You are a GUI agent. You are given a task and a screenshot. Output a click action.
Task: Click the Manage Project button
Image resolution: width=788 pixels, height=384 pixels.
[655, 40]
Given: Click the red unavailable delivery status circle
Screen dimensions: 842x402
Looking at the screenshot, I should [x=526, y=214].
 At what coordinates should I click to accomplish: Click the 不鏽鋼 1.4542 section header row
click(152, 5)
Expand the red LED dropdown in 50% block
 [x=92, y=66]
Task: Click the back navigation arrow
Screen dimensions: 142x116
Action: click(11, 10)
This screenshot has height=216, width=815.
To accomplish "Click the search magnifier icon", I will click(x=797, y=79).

== == ==

▸ **GOAL OF THE EXERCISE**: Can you give all the entries above again with each "red" swapped for "blue" and nothing else altered?

▸ **OUTPUT OF THE EXERCISE**:
You are a GUI agent. You are given a task and a screenshot. Output a click action.
Task: Click the Manage Project button
Image resolution: width=788 pixels, height=384 pixels.
[655, 40]
Given: Click the blue unavailable delivery status circle
Screen dimensions: 842x402
Looking at the screenshot, I should [x=526, y=214].
 At what coordinates should I click to accomplish: Click the 不鏽鋼 1.4542 section header row
click(152, 5)
Expand the blue LED dropdown in 50% block
 [x=92, y=66]
Task: Click the back navigation arrow
Screen dimensions: 142x116
Action: click(11, 10)
This screenshot has height=216, width=815.
To accomplish "Click the search magnifier icon", I will click(x=797, y=79).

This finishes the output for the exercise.